Gas and Oil Production
The following table sets forth information relating to our production revenues, production volumes, sales prices, production costs and depletion for the periods indicated:
| | Three Months Ended | | Six Months Ended | |
| | March 31, | | March 31, | |
| | | 2006 | | | 2005 | | | 2006 | | | 2005 | |
Production revenues (in thousands): | | | | | | | | | | | | | |
Gas (1) | | $ | 20,492 | | $ | 12,285 | | $ | 42,344 | | $ | 24,982 | |
Oil | | $ | 2,365 | | $ | 1,647 | | $ | 4,592 | | $ | 3,589 | |
| | | | | | | | | | | | | |
Production volume: | | | | | | | | | | | | | |
Gas (mcf/day) (1) (3) | | | 20,866 | | | 19,315 | | | 21,170 | | | 19,806 | |
Oil (bbls/day) | | | 423 | | | 406 | | | 427 | | | 427 | |
Total (mcfe/day) (3) | | | 23,404 | | | 21,751 | | | 23,732 | | | 22,368 | |
| | | | | | | | | | | | | |
Average sales prices: | | | | | | | | | | | | | |
Gas (per mcf) (3) (4) | | $ | 10.91 | | $ | 7.07 | | $ | 10.99 | | $ | 6.93 | |
Oil (per bbl) (3) | | $ | 62.13 | | $ | 45.06 | | $ | 59.07 | | $ | 46.18 | |
| | | | | | | | | | | | | |
Production costs (2): | | | | | | | | | | | | | |
As a percent of production revenues | | | 8 | % | | 12 | % | | 8 | % | | 10 | % |
Per mcfe (3) | | $ | .90 | | $ | .86 | | $ | .84 | | $ | .71 | |
| | | | | | | | | | | | | |
Depletion per mcfe (3) | | $ | 1.98 | | $ | 1.41 | | $ | 2.00 | | $ | 1.34 | |
(1) | | Excludes sales to landowners. |
(2) | | Production costs include labor to operate the wells and related equipment, repairs and maintenance, materials and supplies, property taxes, severance taxes, insurance and production overhead. |
(3) | | “Mcf” and “mmcf” means thousand cubic feet and million cubic feet; “mcfe” and “mmcfe” means thousand cubic feet equivalent and million cubic feet equivalent, and “bbls” means barrels. Bbls are converted to mcfe using the ratio of six mcfs to one bbl. |
(4) | | Our average sales price before the effects of financial hedging was $9.37 and $10.24 for the three months and six months ended March 31, 2006. There were no financial hedges in the three months and six months ended March 31, 2005. |
Our natural gas revenues were $20.5 million and $42.3 million in the three months and six months ended March 31, 2006, an increase of $8.2 million (66%) and $17.4 million (69%) from $12.3 million and $25.0 million in the three months and six months ended March 31, 2005. The increase in the three months and six months ended March 31, 2006 was attributable to an increase in the average sales price of natural gas of 54% and 59% and an increase of 8% and 7% in the volume of natural gas produced in the three months and six months ended March 31, 2006. The $8.2 million increase in gas revenues in the three months ended March 31, 2006 as compared to the prior period consisted of $6.7 million attributable to increases in natural gas sales prices, and $1.5 attributable to increased production volumes. The $17.4 million increase in natural gas revenues in the six months ended March 31, 2006 as compared to the prior year period consisted of $14.6 million attributable to increases in natural gas sales prices and $2.7 million attributable to increased production volumes.
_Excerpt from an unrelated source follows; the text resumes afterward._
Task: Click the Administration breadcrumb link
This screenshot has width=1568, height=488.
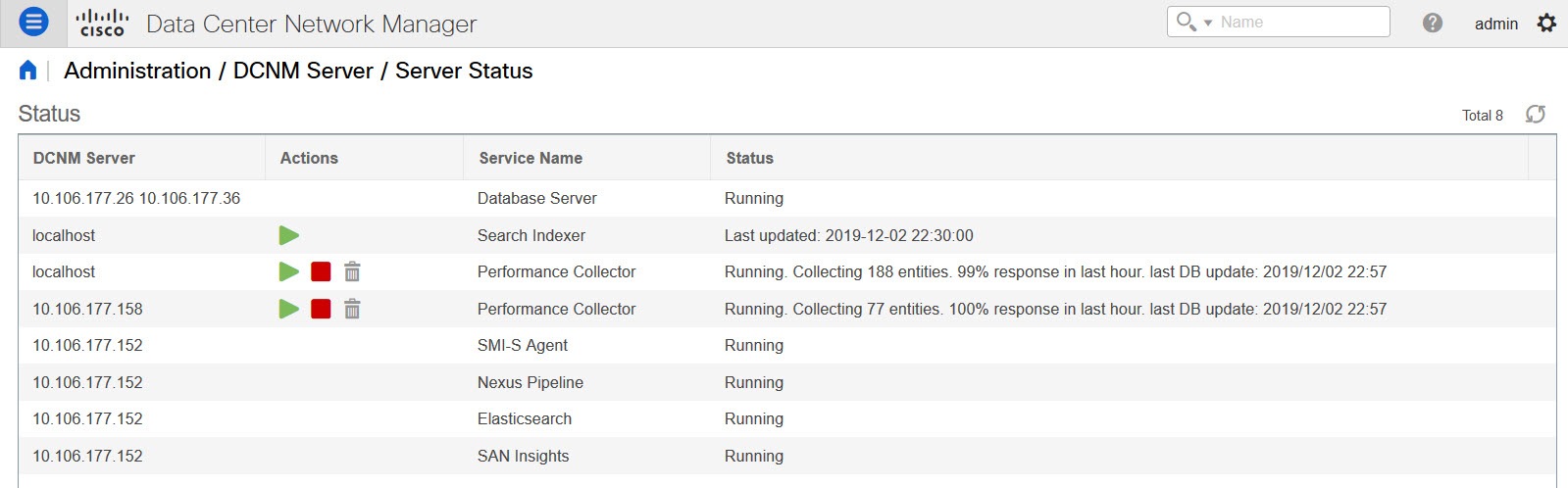Action: [137, 71]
The increase in our gas production volumes resulted from production associated with new wells drilled for our investment partnerships. We believe that gas volumes will be favorably impacted in the remainder of fiscal 2006 as ongoing projects to extend and enhance our gathering systems in the Appalachian Basin are completed and wells drilled are connected in these areas of expansion.
Our oil revenues were $2.4 million and $4.6 million in the three months and six months ended March 31, 2006, an increase of $718,000 (44%) and $1.0 million (28%) from $1.6 million and $3.6 million in the three months and six months ended March 31, 2005, primarily due to an increase in the average sales price of oil of 38% and 28% for the three months and six months ended March 31, 2006 as compared to the prior year similar periods. The $718,000 increase in oil revenues in three months ended March 31, 2006 as compared to the prior period consisted of $624,000 attributable to increases in sales prices and an increase of $94,000 attributable to increased production volumes. The $1.0 million increase in oil revenues for the six months ended March 31, 2006 as compared to the prior year period consisted of $998,000 attributable to increases in sales prices and $2,000 attributable to increased production volumes.
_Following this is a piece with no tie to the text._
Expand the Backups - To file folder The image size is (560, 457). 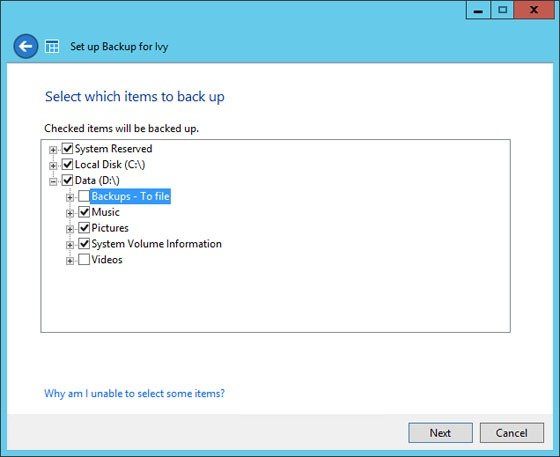point(70,197)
Our production costs were $1.9 million and $3.6 million in the three months and six months ended March 31, 2006, an increase of $226,000 (13%) and $750,000 (26%) from $1.7 million and $2.9 million in the three months and six months ended March 31, 2005. These increases include an increase in pumping labor and maintenance costs associated with an increase in the number of wells we own and operate from the prior year period. The decrease in production costs as a percent of production revenues in the three months and six months ended March 31, 2006 as compared to March 31, 2005 was due to an increase in our average sales price which more than offset the slight increase in production costs per mcfe.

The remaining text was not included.